--- begin Dataset entries ---
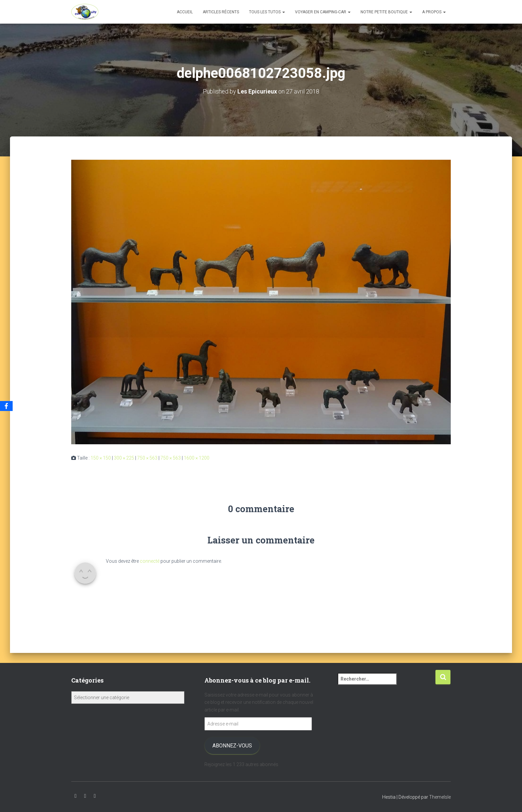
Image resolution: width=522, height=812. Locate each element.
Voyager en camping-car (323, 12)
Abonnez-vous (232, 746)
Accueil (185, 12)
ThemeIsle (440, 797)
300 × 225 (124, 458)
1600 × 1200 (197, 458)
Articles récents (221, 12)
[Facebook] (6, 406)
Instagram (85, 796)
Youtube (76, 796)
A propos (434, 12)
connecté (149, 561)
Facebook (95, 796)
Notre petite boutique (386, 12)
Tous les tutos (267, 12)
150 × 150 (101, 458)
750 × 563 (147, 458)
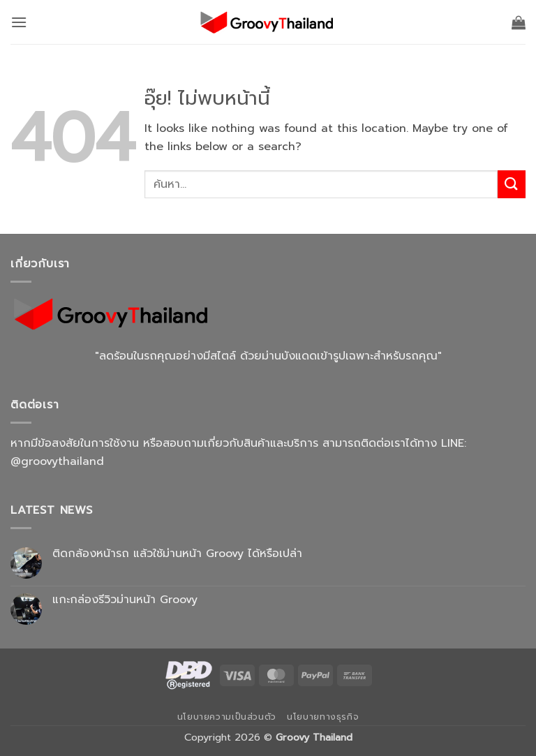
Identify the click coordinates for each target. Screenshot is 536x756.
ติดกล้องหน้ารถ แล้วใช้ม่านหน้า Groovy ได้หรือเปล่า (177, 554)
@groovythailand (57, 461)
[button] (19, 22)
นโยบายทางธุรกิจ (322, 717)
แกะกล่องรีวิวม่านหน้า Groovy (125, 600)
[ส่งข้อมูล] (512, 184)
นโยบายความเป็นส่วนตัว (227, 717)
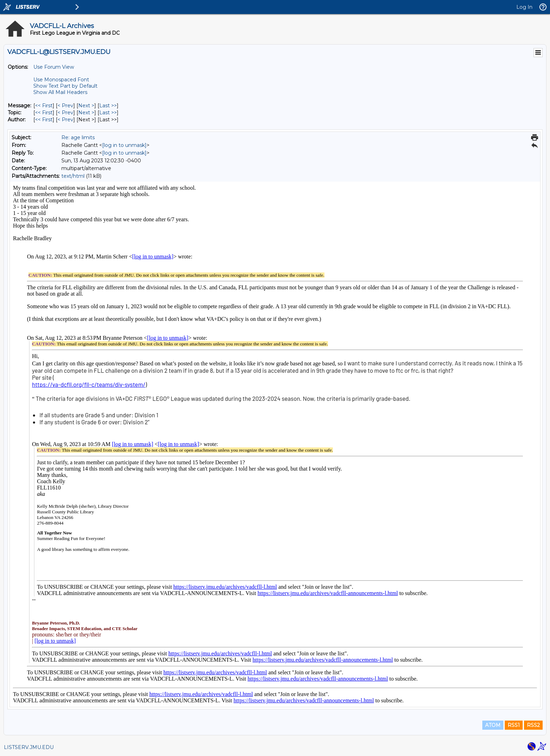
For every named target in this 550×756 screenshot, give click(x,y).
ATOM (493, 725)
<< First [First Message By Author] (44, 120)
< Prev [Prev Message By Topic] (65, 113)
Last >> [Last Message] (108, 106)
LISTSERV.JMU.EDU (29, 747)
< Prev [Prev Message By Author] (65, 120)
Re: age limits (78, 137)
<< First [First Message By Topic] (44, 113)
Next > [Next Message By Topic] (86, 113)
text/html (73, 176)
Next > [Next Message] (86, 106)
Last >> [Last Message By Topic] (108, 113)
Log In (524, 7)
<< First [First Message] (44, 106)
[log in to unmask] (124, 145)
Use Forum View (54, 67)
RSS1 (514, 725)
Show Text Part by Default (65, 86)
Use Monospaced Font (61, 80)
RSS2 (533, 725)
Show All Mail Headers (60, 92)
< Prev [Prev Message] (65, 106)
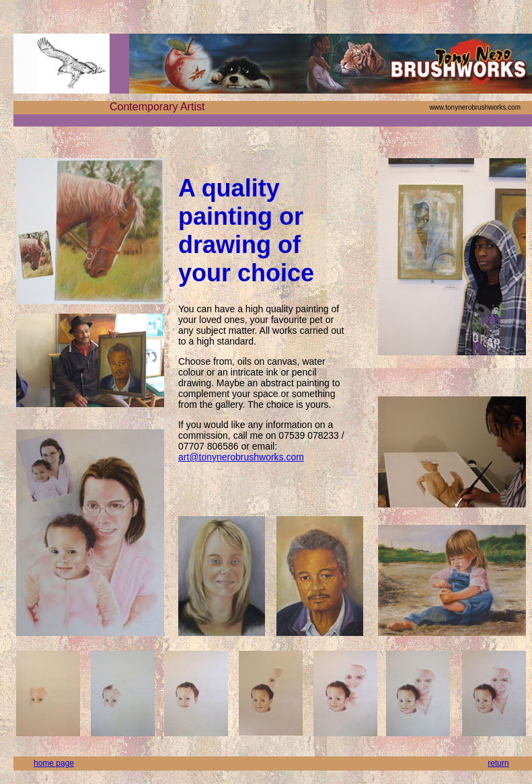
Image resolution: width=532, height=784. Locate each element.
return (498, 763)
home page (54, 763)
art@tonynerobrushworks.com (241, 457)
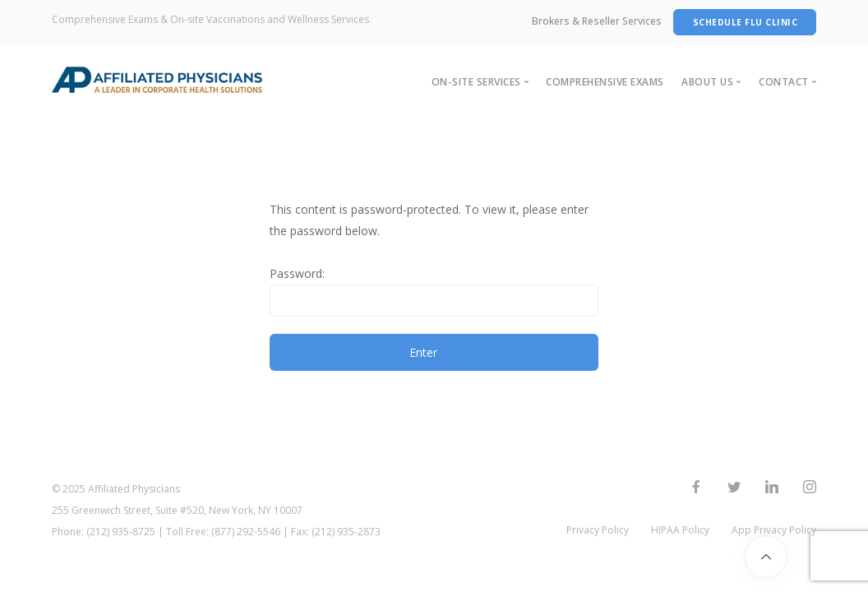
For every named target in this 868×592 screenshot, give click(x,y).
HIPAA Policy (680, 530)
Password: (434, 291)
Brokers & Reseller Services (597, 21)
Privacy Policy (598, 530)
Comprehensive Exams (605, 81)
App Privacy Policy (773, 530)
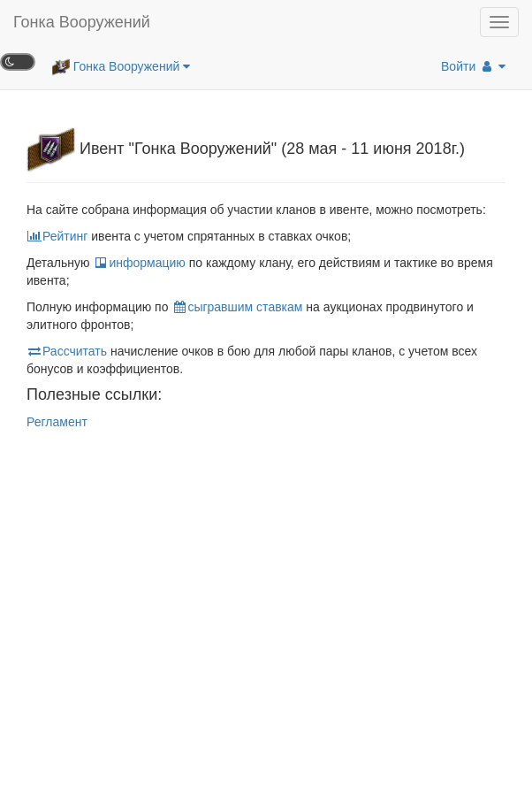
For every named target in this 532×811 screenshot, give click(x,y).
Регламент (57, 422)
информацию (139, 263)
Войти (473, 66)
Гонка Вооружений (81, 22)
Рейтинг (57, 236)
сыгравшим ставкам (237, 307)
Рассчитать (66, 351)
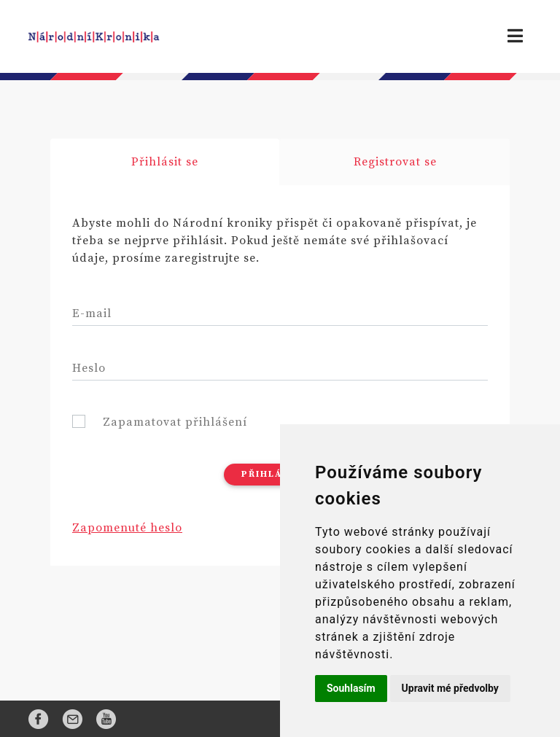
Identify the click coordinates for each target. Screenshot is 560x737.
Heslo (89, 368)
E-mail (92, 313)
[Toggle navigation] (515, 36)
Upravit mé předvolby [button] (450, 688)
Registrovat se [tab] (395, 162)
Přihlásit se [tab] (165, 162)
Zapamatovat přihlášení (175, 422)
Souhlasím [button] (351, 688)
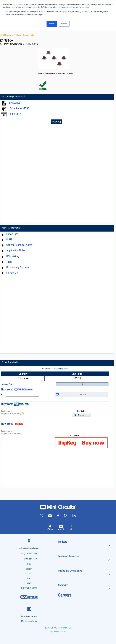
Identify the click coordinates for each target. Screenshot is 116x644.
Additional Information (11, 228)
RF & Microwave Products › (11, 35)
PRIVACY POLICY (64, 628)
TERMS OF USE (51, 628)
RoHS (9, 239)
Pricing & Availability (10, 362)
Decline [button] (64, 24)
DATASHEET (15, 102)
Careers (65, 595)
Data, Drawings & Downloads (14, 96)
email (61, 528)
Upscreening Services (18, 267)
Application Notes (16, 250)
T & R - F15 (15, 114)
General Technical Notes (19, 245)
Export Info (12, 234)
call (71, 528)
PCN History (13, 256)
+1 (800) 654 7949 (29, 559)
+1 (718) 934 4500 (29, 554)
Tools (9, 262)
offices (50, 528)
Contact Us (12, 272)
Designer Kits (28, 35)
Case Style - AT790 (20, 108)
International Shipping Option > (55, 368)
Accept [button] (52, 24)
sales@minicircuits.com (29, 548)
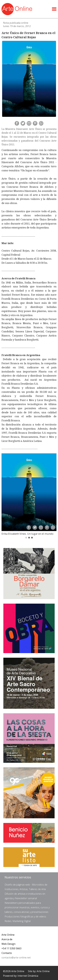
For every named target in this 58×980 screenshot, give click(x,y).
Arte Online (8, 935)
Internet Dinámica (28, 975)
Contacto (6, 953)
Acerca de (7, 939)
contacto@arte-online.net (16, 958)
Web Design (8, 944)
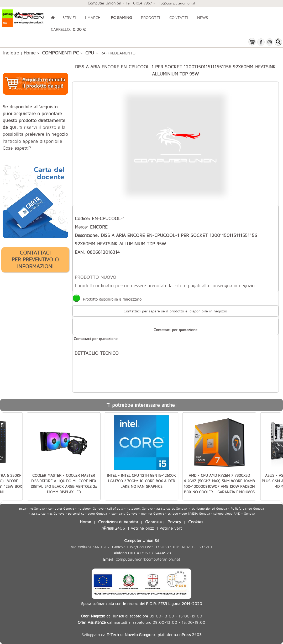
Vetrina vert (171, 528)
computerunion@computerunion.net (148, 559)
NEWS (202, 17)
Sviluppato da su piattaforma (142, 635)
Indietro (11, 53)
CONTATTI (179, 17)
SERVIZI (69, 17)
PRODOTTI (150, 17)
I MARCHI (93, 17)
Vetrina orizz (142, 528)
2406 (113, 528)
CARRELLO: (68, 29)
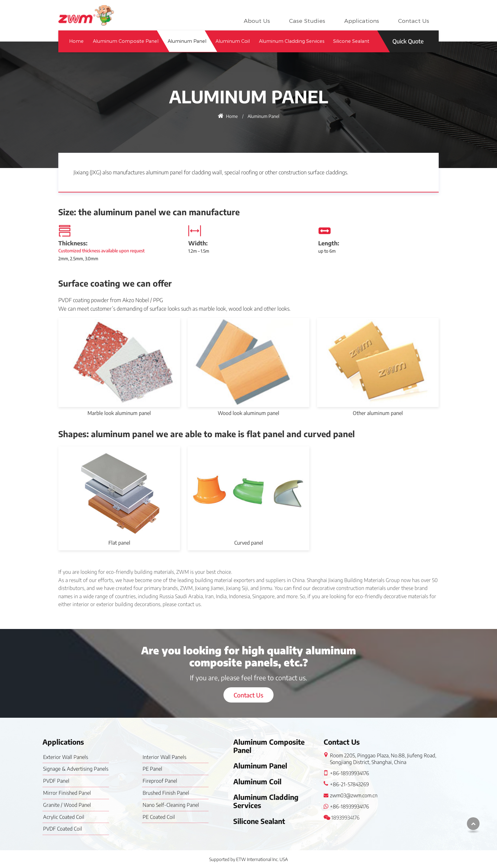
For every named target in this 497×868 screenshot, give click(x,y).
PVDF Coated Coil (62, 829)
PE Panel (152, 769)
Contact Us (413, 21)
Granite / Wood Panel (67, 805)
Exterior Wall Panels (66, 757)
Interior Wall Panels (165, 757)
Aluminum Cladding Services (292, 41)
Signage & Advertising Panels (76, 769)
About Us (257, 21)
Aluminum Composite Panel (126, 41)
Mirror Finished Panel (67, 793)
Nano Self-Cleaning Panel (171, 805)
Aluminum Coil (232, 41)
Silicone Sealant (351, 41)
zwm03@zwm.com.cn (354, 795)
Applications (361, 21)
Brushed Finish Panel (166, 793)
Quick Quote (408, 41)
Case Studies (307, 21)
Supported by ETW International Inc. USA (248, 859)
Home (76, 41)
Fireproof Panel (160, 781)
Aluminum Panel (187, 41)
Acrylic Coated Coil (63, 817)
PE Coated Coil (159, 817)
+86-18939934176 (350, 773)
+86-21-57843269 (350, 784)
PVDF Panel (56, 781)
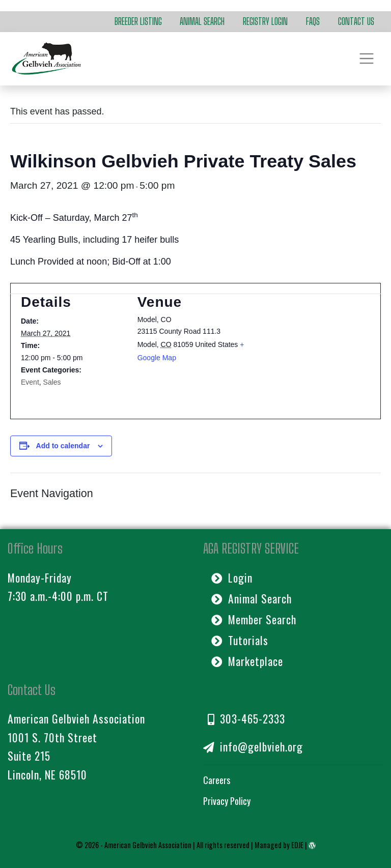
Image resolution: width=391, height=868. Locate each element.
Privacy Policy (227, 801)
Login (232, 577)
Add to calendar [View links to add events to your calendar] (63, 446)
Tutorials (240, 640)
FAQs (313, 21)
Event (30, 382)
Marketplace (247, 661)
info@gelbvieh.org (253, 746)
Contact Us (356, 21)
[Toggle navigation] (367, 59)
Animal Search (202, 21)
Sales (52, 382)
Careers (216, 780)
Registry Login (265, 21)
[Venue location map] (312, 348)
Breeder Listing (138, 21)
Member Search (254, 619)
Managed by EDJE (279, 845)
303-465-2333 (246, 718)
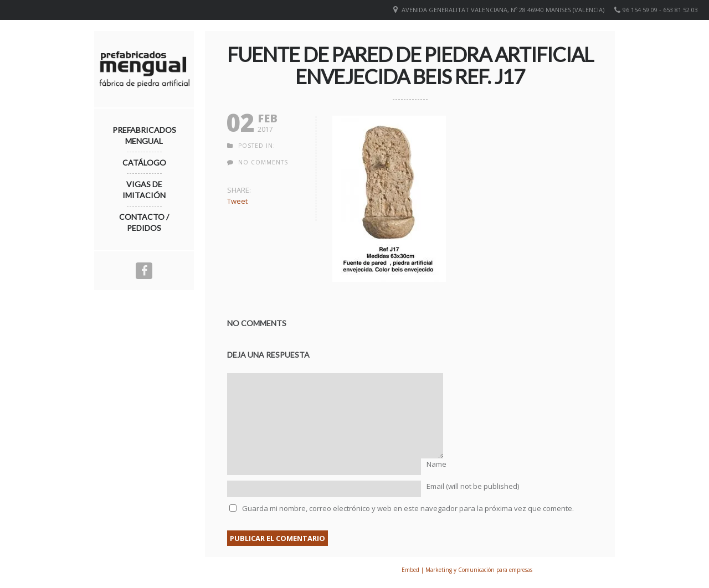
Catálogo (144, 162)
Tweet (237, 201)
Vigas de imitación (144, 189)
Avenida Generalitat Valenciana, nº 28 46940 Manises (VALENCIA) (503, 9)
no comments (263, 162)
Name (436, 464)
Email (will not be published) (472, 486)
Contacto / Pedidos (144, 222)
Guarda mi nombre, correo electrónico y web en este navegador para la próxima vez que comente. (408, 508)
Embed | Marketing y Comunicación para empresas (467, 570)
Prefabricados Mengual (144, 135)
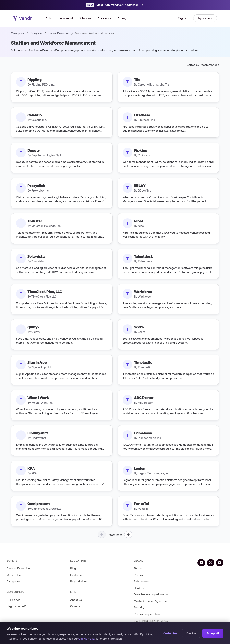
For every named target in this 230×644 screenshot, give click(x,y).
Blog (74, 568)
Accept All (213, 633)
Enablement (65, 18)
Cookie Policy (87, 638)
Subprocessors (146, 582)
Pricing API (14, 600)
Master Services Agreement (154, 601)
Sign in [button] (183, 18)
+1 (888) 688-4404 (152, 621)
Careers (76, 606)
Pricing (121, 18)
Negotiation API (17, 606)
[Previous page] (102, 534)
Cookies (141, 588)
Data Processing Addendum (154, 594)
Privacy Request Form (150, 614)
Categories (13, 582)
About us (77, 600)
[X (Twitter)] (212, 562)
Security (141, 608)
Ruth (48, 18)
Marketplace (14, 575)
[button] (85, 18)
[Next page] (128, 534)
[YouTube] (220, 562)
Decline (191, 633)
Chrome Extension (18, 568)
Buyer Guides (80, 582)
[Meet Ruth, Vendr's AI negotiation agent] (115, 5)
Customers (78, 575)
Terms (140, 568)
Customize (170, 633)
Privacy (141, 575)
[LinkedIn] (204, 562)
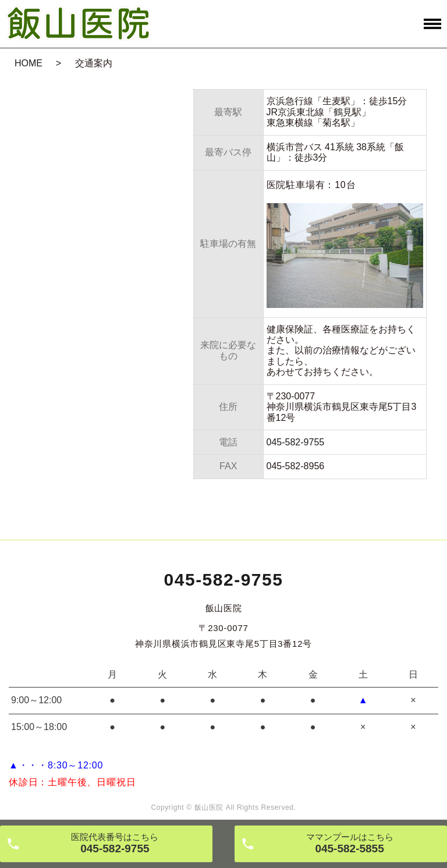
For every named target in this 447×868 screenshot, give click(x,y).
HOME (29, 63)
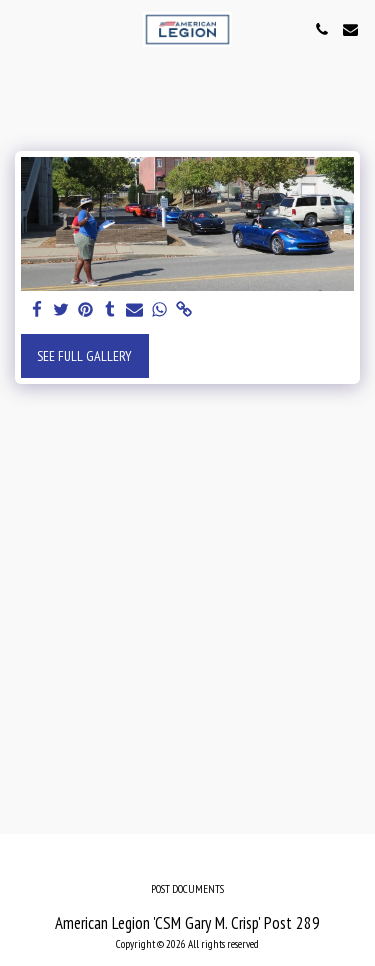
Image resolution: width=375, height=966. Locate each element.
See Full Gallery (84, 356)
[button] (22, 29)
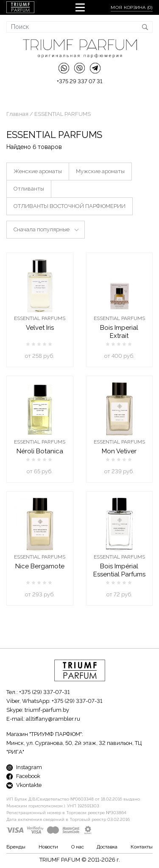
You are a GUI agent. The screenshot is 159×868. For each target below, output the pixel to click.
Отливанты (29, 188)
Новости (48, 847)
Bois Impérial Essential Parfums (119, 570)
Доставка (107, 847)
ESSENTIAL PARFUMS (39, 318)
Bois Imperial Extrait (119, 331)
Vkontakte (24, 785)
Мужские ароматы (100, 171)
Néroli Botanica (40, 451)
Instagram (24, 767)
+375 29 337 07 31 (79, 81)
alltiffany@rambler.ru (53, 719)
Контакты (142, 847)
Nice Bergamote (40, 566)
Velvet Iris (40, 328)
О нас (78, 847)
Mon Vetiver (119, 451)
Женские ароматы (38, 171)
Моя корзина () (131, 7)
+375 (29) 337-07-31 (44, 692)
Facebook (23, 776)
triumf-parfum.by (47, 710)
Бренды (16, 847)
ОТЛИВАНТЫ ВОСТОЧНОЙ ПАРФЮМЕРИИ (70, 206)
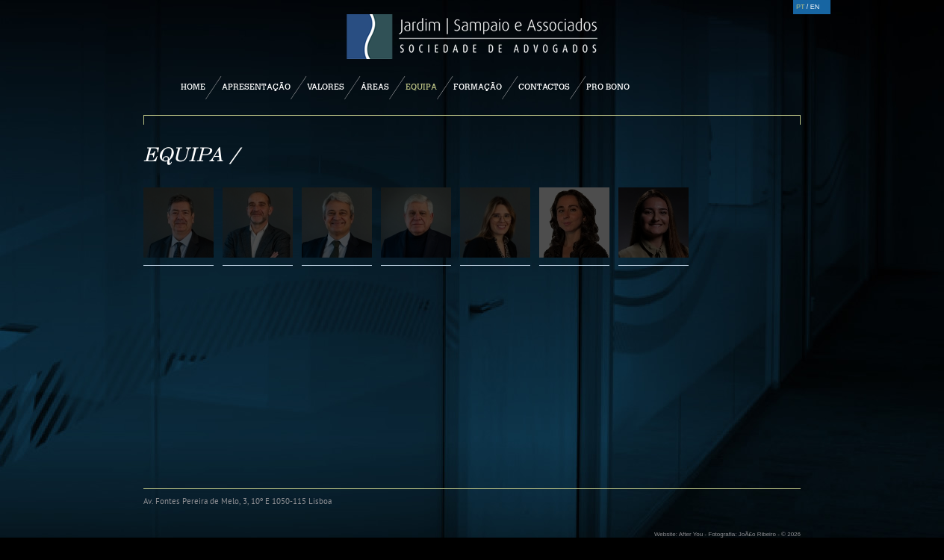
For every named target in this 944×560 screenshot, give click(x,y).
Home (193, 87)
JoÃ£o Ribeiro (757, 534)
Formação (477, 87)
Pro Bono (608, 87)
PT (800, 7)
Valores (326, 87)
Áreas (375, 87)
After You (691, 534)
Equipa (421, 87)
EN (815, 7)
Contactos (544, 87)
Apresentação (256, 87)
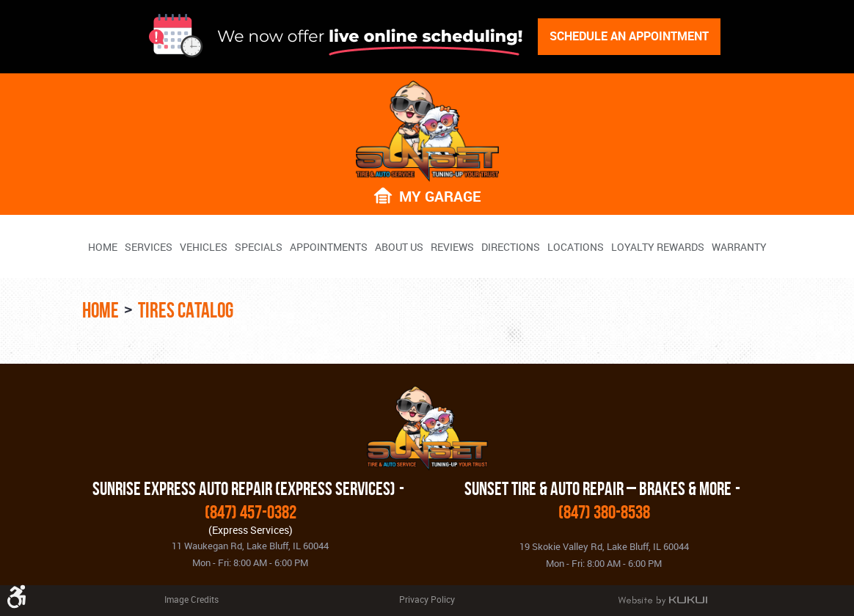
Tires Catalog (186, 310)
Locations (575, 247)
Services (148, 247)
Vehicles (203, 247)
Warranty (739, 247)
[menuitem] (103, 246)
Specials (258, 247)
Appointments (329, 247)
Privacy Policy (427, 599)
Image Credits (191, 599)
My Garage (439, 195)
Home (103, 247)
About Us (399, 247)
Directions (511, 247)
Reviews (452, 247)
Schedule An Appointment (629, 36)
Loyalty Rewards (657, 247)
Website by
--- end Dataset entries ---
__Given task__. Convert the lines between the one holding "Email (will not be published) (472, 486)" and the one holding "Embed | Marketing", inclusive, into a two-column CSV with the headers target_text and click_point, one row per line, each value in a single quoted field with any line breaks replaced by spaces.

__Task response__.
target_text,click_point
"Email (will not be published)","(472, 486)"
"Contacto / Pedidos","(144, 222)"
"Guarda mi nombre, correo electrónico y web en este navegador para la próxima vez que comente.","(408, 508)"
"Embed | Marketing y Comunicación para empresas","(467, 570)"